### Document text

Then that's an argument for closing public libraries and spending the money on ring-fenced provision of libraries in schools. As someone points out upthread, some schools have stupidly closed their in-house libraries, and that's plain wrong.

staranise · 03/08/2010 18:21

Your idea might be fine for older kids (and I take your point re. urban access) but would be useless for eg, my children (aged 6, 4 and 20 months). My baby in particular loves books and 'reading' - turning the pages, looking at the pictures etc. I doubt he would get anywhere near the same experience from looking at a screen, even in Kindle/iPad etc.

And I bet (don't know this for sure) that children who are exposed to books as pre-schoolers are more likely to be good readers when older.

Tippychoocks · 03/08/2010 18:26

Shall we get rid of the public access parks too then as we all know its mostly MC mummies breathing the lovely fresh air and they could afford to breathe it at their weekend home?

######
### Information shown

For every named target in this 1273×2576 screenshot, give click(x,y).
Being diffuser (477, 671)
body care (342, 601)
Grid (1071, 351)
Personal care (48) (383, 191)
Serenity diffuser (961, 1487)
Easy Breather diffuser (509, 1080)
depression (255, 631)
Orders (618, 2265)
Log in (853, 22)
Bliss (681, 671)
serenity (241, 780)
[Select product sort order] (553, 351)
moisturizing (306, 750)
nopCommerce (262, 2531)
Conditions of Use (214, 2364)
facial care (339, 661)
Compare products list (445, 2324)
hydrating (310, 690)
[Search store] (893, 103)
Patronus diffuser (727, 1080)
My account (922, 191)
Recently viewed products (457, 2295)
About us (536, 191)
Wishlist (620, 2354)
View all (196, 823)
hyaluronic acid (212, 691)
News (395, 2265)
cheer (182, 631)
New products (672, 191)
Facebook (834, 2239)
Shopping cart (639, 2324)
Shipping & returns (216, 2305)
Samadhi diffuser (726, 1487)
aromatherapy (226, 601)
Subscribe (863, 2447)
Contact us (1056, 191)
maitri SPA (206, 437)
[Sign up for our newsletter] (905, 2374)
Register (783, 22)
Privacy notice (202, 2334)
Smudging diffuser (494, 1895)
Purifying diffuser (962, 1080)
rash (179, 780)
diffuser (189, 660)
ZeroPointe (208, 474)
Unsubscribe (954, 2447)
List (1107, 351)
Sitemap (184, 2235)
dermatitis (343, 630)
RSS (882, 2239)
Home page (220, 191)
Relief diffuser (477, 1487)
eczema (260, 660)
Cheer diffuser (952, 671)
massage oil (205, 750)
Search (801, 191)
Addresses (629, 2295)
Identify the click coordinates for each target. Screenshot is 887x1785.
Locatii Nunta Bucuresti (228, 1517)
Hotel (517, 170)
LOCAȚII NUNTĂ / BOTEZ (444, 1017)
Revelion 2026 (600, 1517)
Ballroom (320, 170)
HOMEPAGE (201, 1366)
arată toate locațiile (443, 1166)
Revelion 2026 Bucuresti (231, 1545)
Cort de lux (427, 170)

######

> [Stated exercise]:
Reproduce the forum thread about public libraries word for word, in full.

> [Problem solution]:
Then that's an argument for closing public libraries and spending the money on ring-fenced provision of libraries in schools. As someone points out upthread, some schools have stupidly closed their in-house libraries, and that's plain wrong.

staranise · 03/08/2010 18:21

Your idea might be fine for older kids (and I take your point re. urban access) but would be useless for eg, my children (aged 6, 4 and 20 months). My baby in particular loves books and 'reading' - turning the pages, looking at the pictures etc. I doubt he would get anywhere near the same experience from looking at a screen, even in Kindle/iPad etc.

And I bet (don't know this for sure) that children who are exposed to books as pre-schoolers are more likely to be good readers when older.

Tippychoocks · 03/08/2010 18:26

Shall we get rid of the public access parks too then as we all know its mostly MC mummies breathing the lovely fresh air and they could afford to breathe it at their weekend home?